Jiangsu Key Laboratory for Eco-Agricultural Biotechnology around Hongze Lake, Jiangsu Key Laboratory for Food Safety and Nutrition Function Evaluation, Jiangsu Collaborative Innovation Center of Regional Modern Agriculture & Environmental Protection, Huaian, 223300, China.

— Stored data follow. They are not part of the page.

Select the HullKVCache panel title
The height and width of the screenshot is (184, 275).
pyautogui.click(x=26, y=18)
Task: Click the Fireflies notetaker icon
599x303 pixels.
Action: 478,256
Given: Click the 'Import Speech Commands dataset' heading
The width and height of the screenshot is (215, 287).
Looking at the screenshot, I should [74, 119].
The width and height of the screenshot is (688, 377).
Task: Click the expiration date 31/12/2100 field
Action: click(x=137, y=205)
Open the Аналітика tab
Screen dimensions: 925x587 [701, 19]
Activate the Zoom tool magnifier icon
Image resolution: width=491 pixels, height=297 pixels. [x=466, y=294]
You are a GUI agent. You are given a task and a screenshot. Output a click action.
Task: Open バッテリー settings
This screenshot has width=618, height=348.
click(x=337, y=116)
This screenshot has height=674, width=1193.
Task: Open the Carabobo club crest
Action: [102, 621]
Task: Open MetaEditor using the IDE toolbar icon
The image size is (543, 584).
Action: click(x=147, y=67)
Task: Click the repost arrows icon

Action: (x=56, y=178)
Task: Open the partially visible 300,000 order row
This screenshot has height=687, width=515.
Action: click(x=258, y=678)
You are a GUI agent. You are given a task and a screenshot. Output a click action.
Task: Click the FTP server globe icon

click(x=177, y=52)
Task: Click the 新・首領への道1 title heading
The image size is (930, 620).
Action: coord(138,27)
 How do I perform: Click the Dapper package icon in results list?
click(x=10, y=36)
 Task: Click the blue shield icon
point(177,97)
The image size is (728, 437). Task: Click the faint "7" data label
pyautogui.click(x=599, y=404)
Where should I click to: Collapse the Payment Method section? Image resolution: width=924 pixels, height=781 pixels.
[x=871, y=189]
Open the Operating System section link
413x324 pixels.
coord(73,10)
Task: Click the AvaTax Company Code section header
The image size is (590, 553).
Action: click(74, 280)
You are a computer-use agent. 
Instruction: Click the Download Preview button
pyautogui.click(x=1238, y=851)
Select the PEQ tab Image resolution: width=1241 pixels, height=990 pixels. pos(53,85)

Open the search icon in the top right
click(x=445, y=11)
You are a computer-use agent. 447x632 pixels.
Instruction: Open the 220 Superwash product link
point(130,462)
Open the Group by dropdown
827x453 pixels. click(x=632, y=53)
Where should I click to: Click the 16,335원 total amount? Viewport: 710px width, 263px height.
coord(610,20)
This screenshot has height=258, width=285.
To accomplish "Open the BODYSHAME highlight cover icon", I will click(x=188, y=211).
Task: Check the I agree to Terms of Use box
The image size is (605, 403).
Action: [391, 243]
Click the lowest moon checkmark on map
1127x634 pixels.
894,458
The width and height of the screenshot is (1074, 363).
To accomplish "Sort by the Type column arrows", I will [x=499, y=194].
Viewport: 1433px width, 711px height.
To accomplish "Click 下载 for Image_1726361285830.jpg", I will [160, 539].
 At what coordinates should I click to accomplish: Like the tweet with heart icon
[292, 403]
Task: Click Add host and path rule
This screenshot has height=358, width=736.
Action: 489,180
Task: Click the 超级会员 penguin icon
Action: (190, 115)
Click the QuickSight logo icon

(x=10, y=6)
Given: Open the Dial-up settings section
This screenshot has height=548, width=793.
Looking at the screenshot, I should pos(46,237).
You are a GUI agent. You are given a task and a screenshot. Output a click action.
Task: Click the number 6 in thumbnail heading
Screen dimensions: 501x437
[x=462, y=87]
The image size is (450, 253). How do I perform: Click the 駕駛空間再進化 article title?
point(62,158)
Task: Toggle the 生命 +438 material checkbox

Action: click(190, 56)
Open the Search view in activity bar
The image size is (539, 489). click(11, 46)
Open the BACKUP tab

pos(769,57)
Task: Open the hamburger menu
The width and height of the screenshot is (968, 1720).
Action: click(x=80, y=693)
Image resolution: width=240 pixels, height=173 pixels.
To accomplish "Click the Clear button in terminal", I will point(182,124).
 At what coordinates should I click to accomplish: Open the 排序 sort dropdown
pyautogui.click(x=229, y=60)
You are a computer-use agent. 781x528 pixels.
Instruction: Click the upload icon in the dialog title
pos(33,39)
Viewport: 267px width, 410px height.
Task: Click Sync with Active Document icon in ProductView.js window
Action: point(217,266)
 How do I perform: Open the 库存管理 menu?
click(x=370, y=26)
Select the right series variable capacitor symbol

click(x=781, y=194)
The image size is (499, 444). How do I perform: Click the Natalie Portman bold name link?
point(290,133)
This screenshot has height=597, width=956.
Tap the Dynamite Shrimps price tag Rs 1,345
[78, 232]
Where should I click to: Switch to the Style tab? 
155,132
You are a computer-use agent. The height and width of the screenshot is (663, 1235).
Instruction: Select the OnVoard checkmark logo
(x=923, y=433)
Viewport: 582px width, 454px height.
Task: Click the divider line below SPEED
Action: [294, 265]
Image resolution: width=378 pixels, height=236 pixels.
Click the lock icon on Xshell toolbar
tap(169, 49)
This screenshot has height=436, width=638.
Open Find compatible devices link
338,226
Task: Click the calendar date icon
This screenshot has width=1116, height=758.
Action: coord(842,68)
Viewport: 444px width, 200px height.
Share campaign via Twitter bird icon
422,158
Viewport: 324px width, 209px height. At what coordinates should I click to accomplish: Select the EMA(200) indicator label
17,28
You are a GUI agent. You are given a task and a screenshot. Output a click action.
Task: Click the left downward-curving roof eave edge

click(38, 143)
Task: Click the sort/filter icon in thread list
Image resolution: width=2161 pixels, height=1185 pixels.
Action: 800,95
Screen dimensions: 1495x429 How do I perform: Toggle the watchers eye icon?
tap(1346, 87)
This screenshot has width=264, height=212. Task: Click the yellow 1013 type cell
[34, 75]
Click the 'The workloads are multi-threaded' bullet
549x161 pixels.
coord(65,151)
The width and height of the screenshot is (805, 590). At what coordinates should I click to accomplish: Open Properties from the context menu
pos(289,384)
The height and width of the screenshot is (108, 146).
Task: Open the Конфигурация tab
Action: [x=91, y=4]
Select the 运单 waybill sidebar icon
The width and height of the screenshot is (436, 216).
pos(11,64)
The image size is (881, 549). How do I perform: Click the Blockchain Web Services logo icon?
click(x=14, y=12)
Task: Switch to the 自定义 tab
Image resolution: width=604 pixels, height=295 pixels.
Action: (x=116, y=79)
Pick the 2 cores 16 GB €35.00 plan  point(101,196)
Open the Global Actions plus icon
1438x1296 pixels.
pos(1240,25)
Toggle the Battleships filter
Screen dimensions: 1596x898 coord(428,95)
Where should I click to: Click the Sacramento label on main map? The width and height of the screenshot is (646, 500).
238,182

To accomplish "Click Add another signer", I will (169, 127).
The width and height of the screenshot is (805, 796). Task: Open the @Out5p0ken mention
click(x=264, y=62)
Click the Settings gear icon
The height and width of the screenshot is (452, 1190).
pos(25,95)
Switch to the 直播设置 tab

School of Life Science, Huaiyin Normal University, Huaian, 223300, China.

出版信息

Plant Foods Hum Nutr. 2022 Mar;77(1):150-154. doi: 10.1007/s11130-022-00958-3. Epub 2022 Mar 15.

Abstract

Red dragon fruit peel, as a fruit waste, is rich in plant-based nutritional pectins that can be applied as food additives. The present study aims to characterize a novel phosphorylated red dragon fruit peel pectin (PRDFP-P) and to explore its functional activities. The thermal analysis, morphology analysis, antibacterial, antioxidant and antitumor activities of PRDFP-P were evaluated. The results showed that the phosphorylated derivative PRDFP-P had typical phosphate groups. Compared with the native red dragon fruit peel pectin (PRDFP), PRDFP-P possessed superior thermal stability and exhibited significant inhibition effects on Escherichia coli and Staphylococcus aureus. Moreover, the phosphate groups on the derivative PRDFP-P chains remarkably enhanced the scavenging ability of hydroxyl radicals and 1,1-diphenyl-2-picrylhydrazyl (DPPH) radicals. In addition, PRDFP-P showed a significant inhibition effect on growth of human hepatic carcinoma cells (HepG2) and the IC value was determined to be 248.69 μg/mL (P < 0.05). Our results suggested that the phosphorylated derivative PRDFP-P might be potentially applied as stabilizing, thickening and gelling agents with functional activities in the food industry.

摘要

火龙果果皮作为一种水果废弃物,富含植物源营养性果胶,可作为食品添加剂应用。本研究旨在对一种新型的磷酸化火龙果果皮果胶(PRDFP-P)进行特性描述,并探讨其功能活性。对 PRDFP-P 的热分析、形态分析、抗菌、抗氧化和抗肿瘤活性进行了评价。结果表明,磷酸化衍生物 PRDFP-P 具有典型的磷酸基团。与天然火龙果果皮果胶(PRDFP)相比,PRDFP-P 具有更好的热稳定性,并对大肠杆菌和金黄色葡萄球菌表现出显著的抑制作用。此外,衍生物 PRDFP-P 链上的磷酸基团显著增强了对羟基自由基和 1,1-二苯基-2-苦基肼基(DPPH)自由基的清除能力。此外,PRDFP-P 对人肝癌细胞(HepG2)的生长表现出显著的抑制作用,IC 值为 248.69μg/mL(P<0.05)。我们的结果表明,磷酸化衍生物 PRDFP-P 可能具有作为稳定剂、增稠剂和胶凝剂的潜力,并具有食品工业中的功能活性。